## FRAGMENTO CITADO
⁂
EL AMOR A TRAVÉS DE LOS RECUERDOS



El violín de Ingres de Man Ray. La foto de los 20 millones de dólares

                                      

Sé que estás en algún rincón del tiempo improvisando uno de esos desfiles de luces y huesos, andando por la cuerda floja de la vida, apoyada solo en tu garbo, lo que hace que tu armazón suene como un arpa desafinada. Tú y yo sabemos que, vestida o desnuda, eras el sueño de cualquier fotógrafo. Y que la forma es el todo. De ahí que, antes de dar un paso,  nunca te olvidaras de abrir el pliegue de tu vestido, dejando que hablara la lencería, tu vitola, en el intento de convertir ese instante en un derroche irresistible de sensualidad.
⁂
## DATOS MOSTRADOS
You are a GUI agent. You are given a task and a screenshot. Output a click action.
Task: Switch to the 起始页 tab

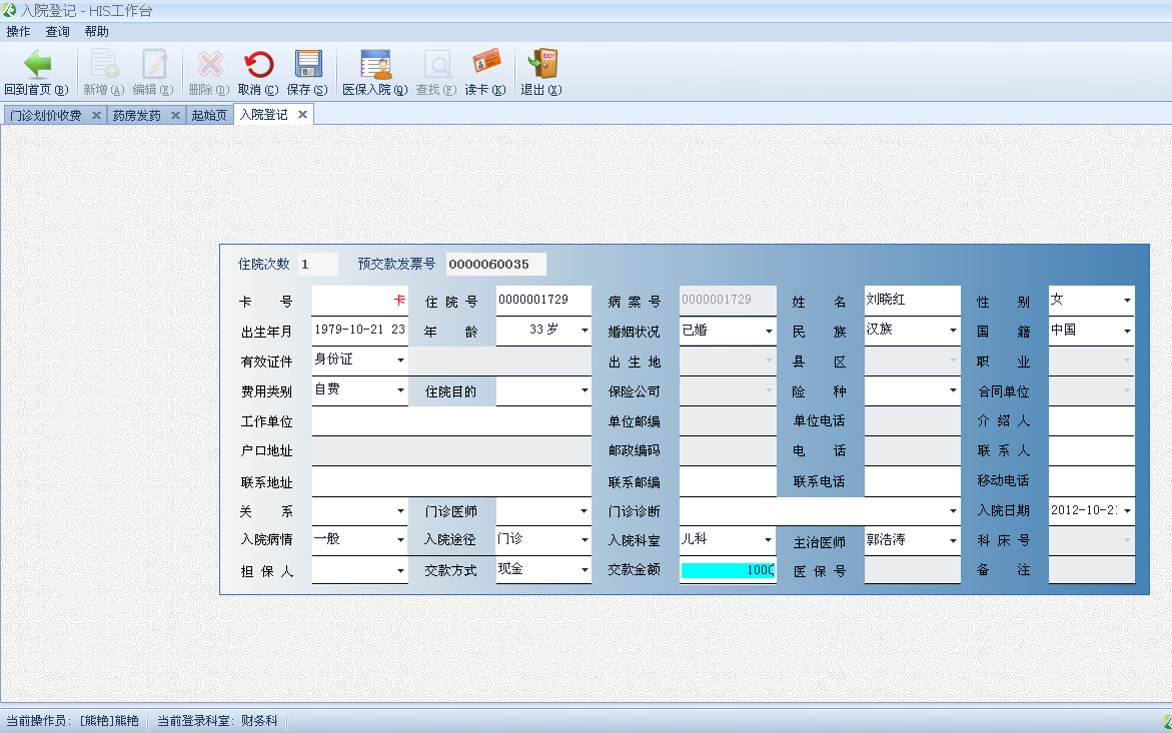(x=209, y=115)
⁂
Copia otra vez el fragmento completo sobre el violín de Ingres, sin cambiar nada.

EL AMOR A TRAVÉS DE LOS RECUERDOS



El violín de Ingres de Man Ray. La foto de los 20 millones de dólares

                                      

Sé que estás en algún rincón del tiempo improvisando uno de esos desfiles de luces y huesos, andando por la cuerda floja de la vida, apoyada solo en tu garbo, lo que hace que tu armazón suene como un arpa desafinada. Tú y yo sabemos que, vestida o desnuda, eras el sueño de cualquier fotógrafo. Y que la forma es el todo. De ahí que, antes de dar un paso,  nunca te olvidaras de abrir el pliegue de tu vestido, dejando que hablara la lencería, tu vitola, en el intento de convertir ese instante en un derroche irresistible de sensualidad.